• _SUPPLIED DATA_
** Begin **
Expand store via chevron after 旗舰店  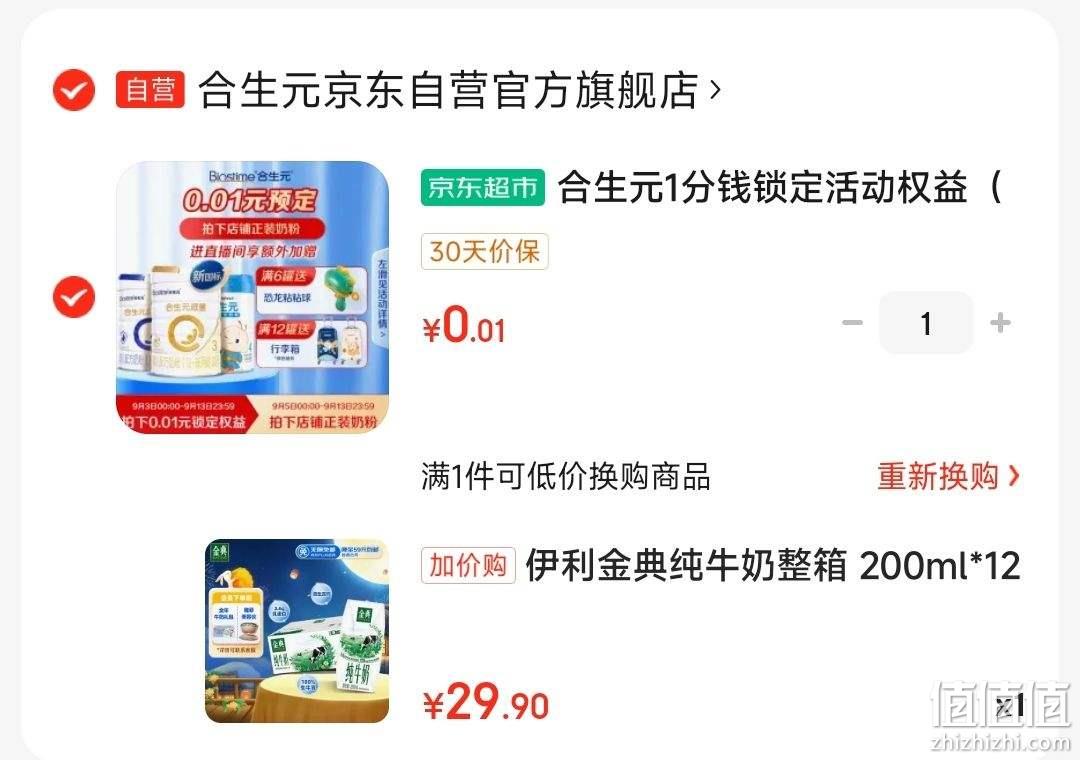pos(715,90)
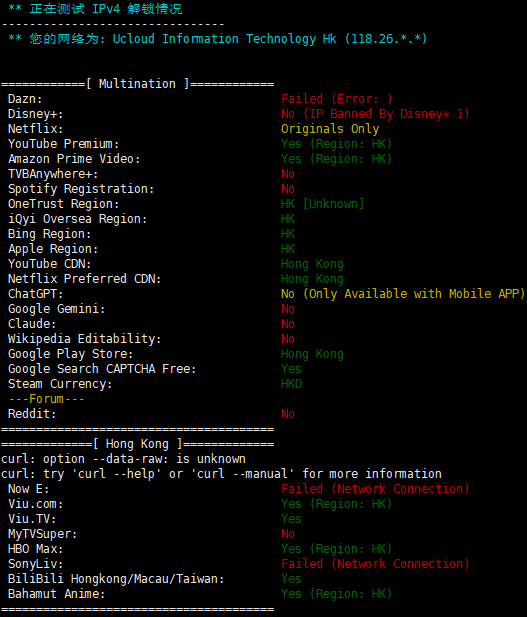
Task: Select the curl data-raw unknown option line
Action: point(124,459)
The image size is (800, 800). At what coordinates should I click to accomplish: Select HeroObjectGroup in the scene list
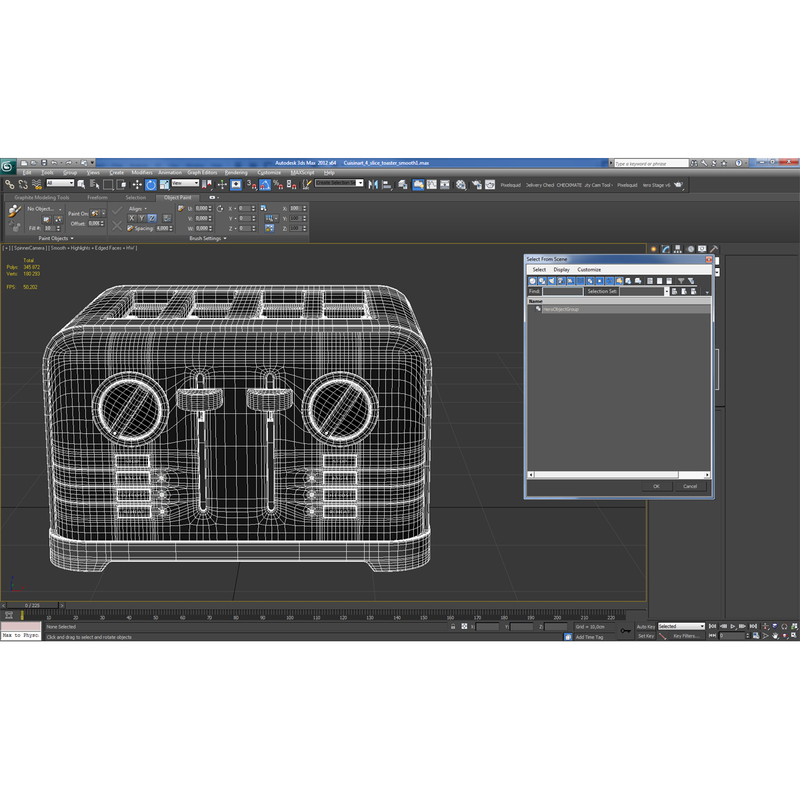click(x=560, y=310)
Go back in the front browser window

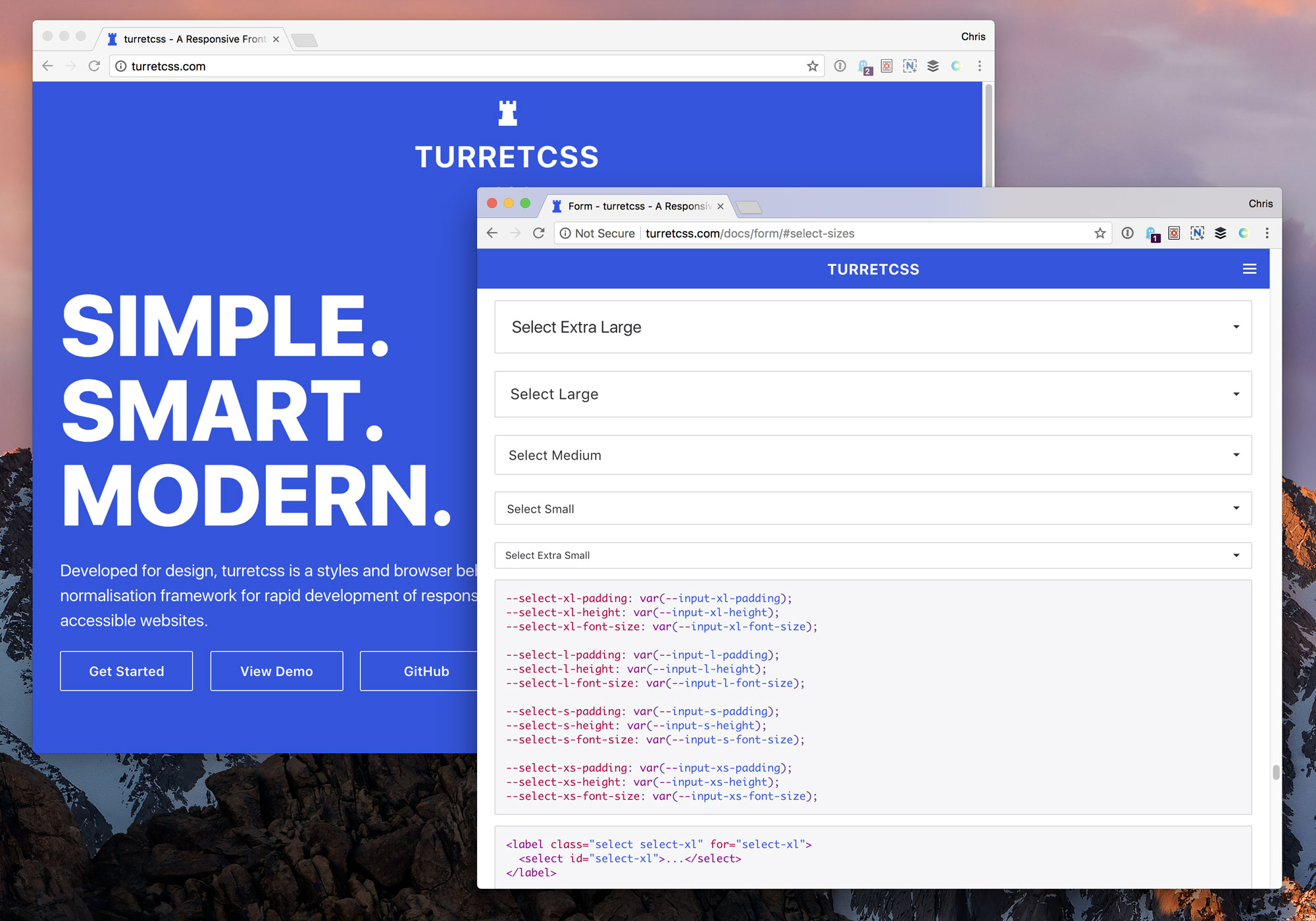point(492,233)
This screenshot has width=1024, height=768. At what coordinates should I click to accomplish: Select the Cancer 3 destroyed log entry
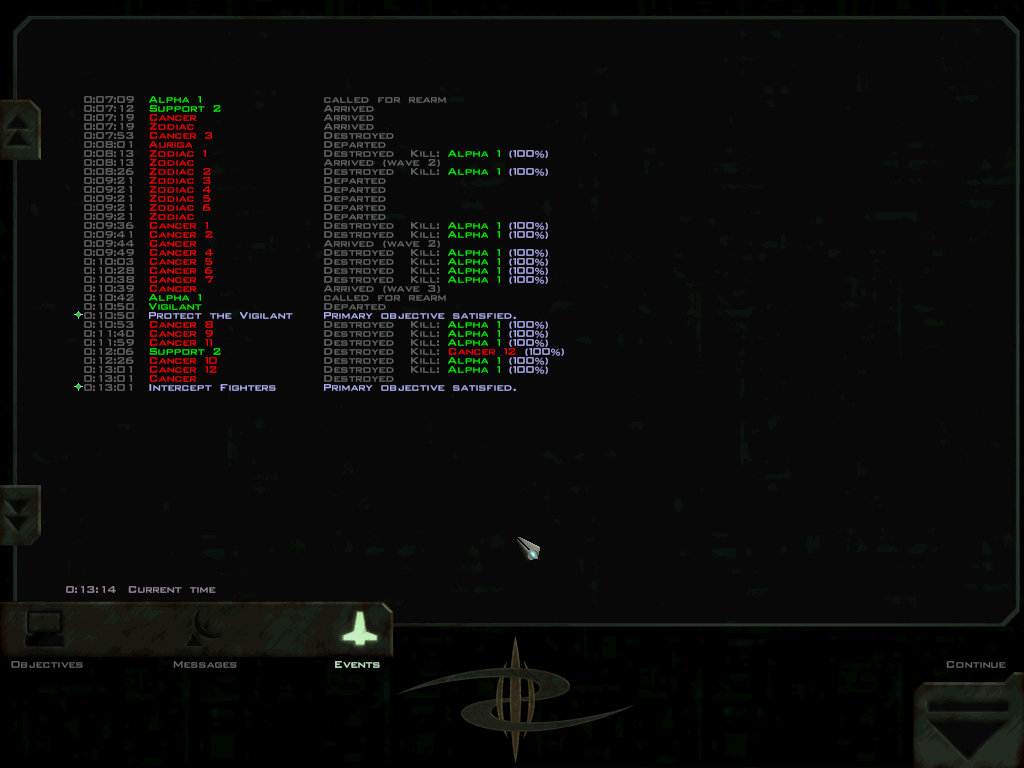[x=180, y=136]
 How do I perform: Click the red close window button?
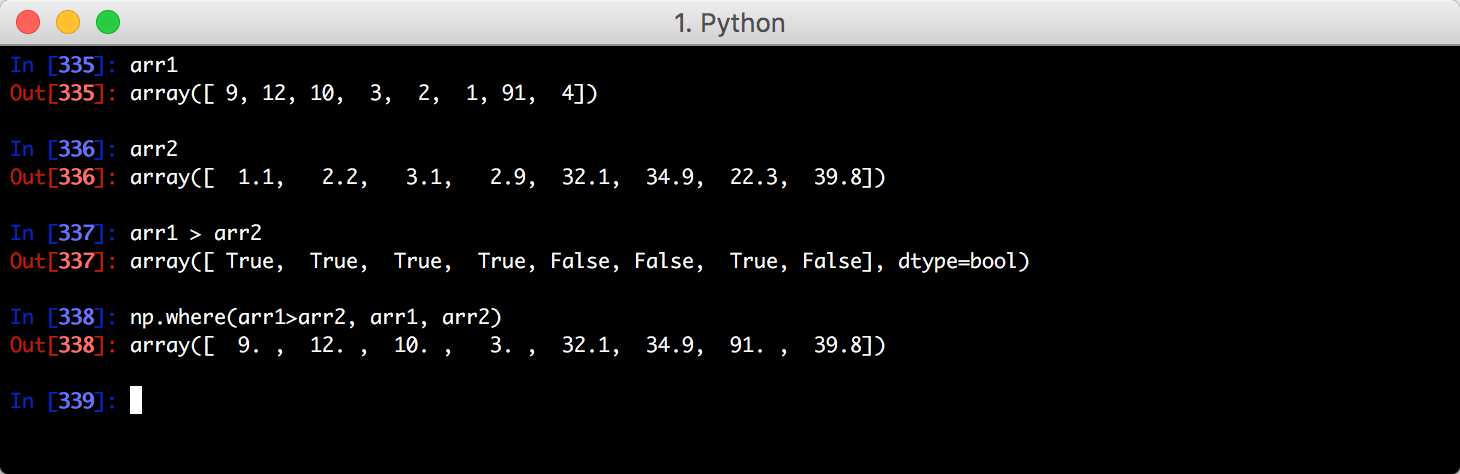point(28,21)

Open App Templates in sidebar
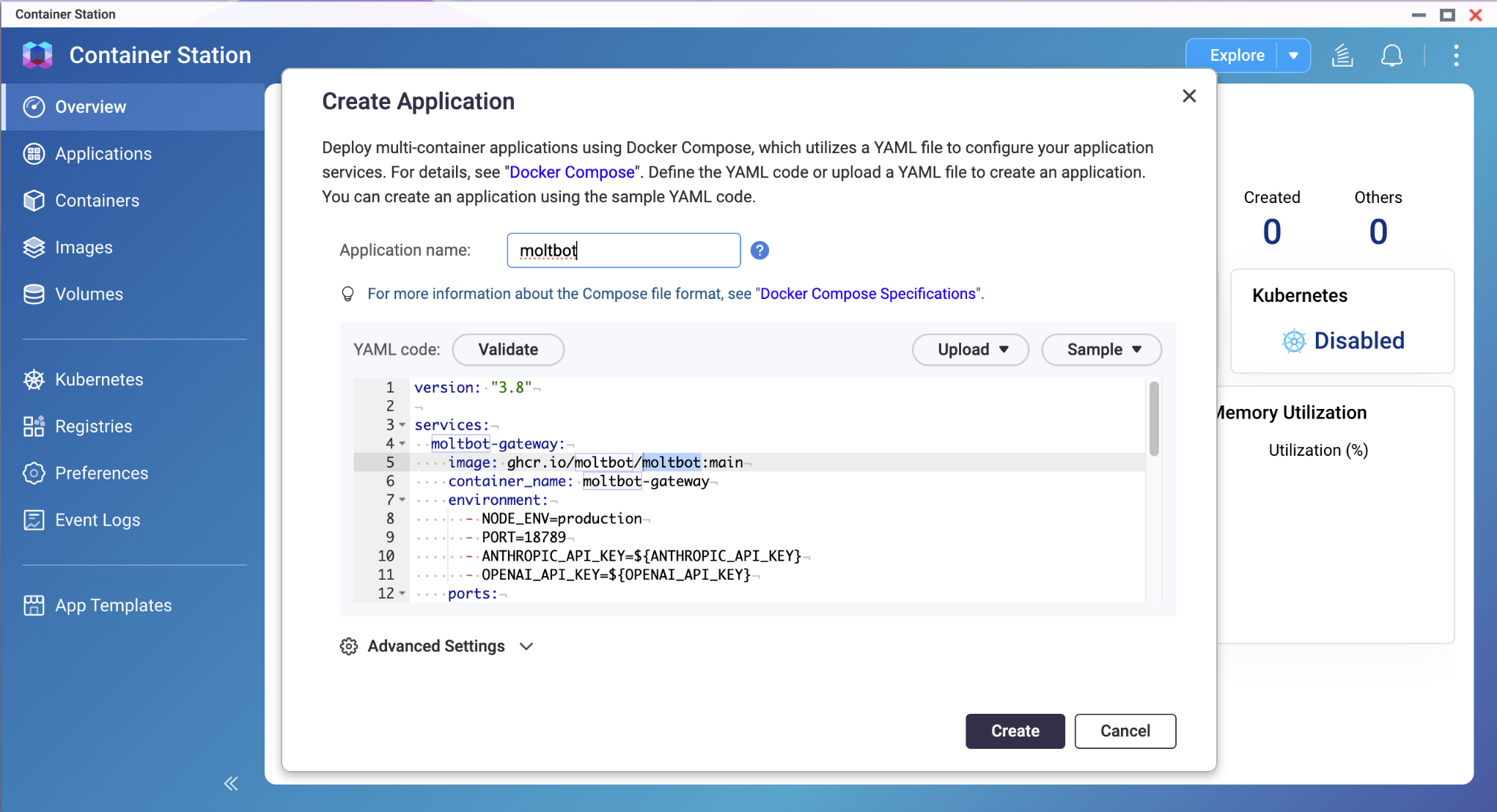[113, 605]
** End **
• _WHAT TO DO_
Convert the entries from the line containing "This screenshot has" through the end of the entries into a numbered list, skipping blank lines and leaving out the pictures.

• _EXERCISE RESULT_
1. This screenshot has width=1024, height=768. At what coordinates should I click to accomplish: Select the Cancer 3 destroyed log entry
2. [x=180, y=136]
3.  How do I perform: Click the red close window button?
4. point(28,21)
5. Open App Templates in sidebar
6. [113, 605]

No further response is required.